>> BEGIN Passage shown
Archive for the 'Plays' Category

‘The Steadfast’ : A Multi-War Play in NYC

 

The limited-run play, “The Steadfast,” which is on view at the TGB Theater in New York City through February 3, is based on a painting called “Legacy” by Steve Alpert. The painting depicts seven men and one woman in U.S. Army military uniforms from the Continental Army, the War of 1812, the Civil War (Union), the Spanish-American War, World Wars I and II, the Vietnam War and the present day.

The play—written by Mat Smart, directed by Wes Grantom, and co-produced by Alpert—travels rapidly through time to look at each of the eight soldiers and their eight wars.

 

“The stories are linked, sometimes by family—the descendant of a Buffalo Soldier becomes a Vietnam draft dodger walking toward Canada—but also by this thematic question:  What does it take to decide to kill and risk your life for your country?” Jason Zinoman wrote in his favorable New York Times review of the play.

The play, Zinoman says, doesn’t “waste time trying to simulate fighting, does not glorify it. Nor is the play a harsh critique. Instead it is a celebration of soldiers that understands that their courage does not diminish or burnish those who decide not to fight.”

The TBG Theater is located at 312 West 36th Street in Manhattan.

 

 

Posted on January 26th 2013 in Drama, Plays

‘The Long Way Home’: A New ‘Tracers’ Theater Experience

The Vietnam War play “Tracers” was created by a group of Vietnam veterans in Los Angeles in 1980. The play—a collage of interrelated scenes that follows the lives of a group of infantrymen from basic training through their combat in Vietnam and then to their homecoming—is a powerful one that has resonated with audiences in the many productions that have been produced throughout the nation in the last thirty-two years.

Now comes “The Long Way Home: Reflections on the Tracers Journey,” an inside-baseball look at “Tracers”  by one of its creators, John DiFusco, who also directed the play in 1980. The piece is a multimedia mix of poetry, projections, story-telling, and music. It opens on Saturday, November 3, with performances on Fridays and Saturdays through November 24 at the United States Veterans’ Artists Alliance Theater in Culver City, California.
>> END Passage shown
(Problem set)
• a. What do these facts from the plays archive say?
(i) Who wrote the play "The Steadfast"?
(ii) In what year was "Tracers" created?
(iii) In what city is the United States Veterans' Artists Alliance Theater?
• b. Will you retype the stretch of the plays archive starting at "Archive for the" and ending at "the present day."?
The listing plays no part in this work.
>> BEGIN Dataset excerpts
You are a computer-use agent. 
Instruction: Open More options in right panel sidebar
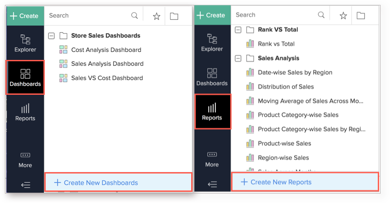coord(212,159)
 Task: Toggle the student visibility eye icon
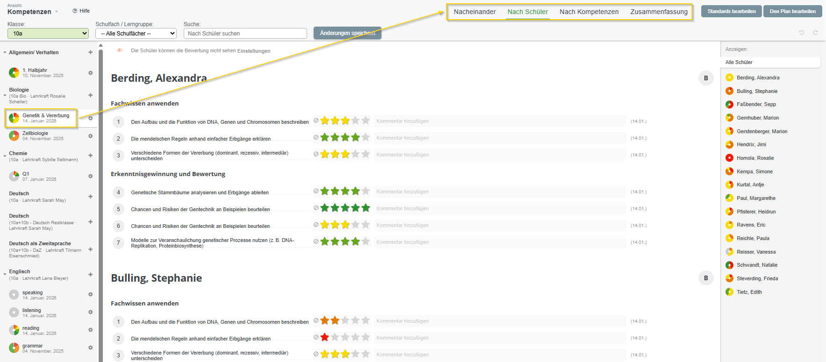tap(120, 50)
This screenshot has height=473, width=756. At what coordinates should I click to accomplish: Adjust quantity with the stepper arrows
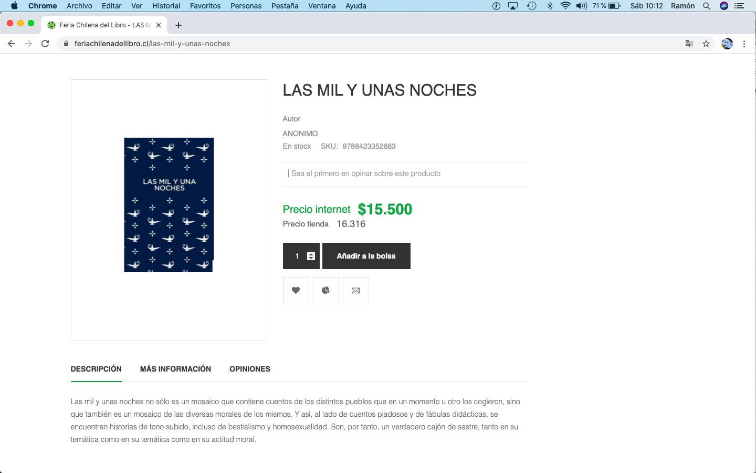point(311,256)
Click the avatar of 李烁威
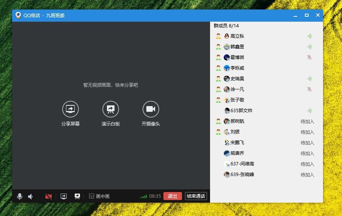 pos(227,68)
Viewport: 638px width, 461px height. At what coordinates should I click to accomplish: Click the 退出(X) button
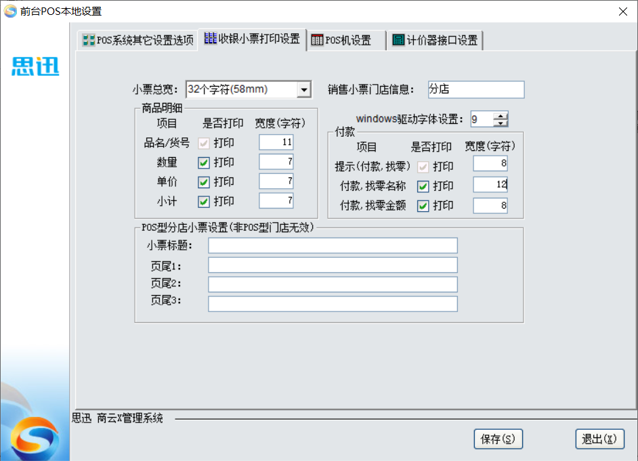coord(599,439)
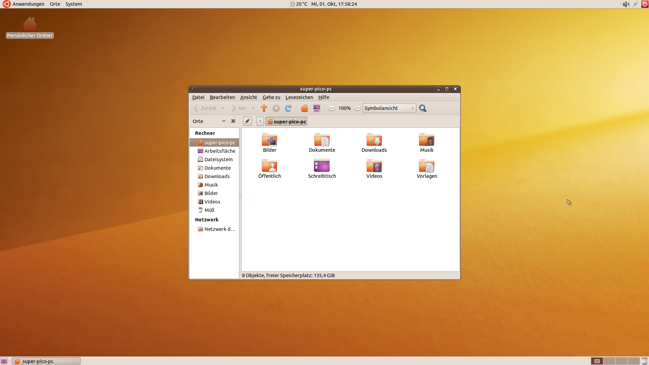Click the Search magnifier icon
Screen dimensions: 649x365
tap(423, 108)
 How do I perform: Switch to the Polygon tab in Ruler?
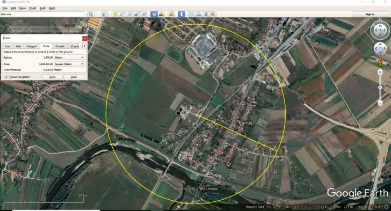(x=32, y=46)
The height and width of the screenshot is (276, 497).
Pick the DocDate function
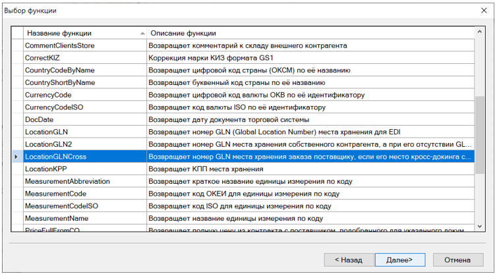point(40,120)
>> END Dataset excerpts
(Answers below)
• a.
(i) Mat Smart
(ii) 1980
(iii) Culver City, California

• b.
Archive for the 'Plays' Category

‘The Steadfast’ : A Multi-War Play in NYC

 

The limited-run play, “The Steadfast,” which is on view at the TGB Theater in New York City through February 3, is based on a painting called “Legacy” by Steve Alpert. The painting depicts seven men and one woman in U.S. Army military uniforms from the Continental Army, the War of 1812, the Civil War (Union), the Spanish-American War, World Wars I and II, the Vietnam War and the present day.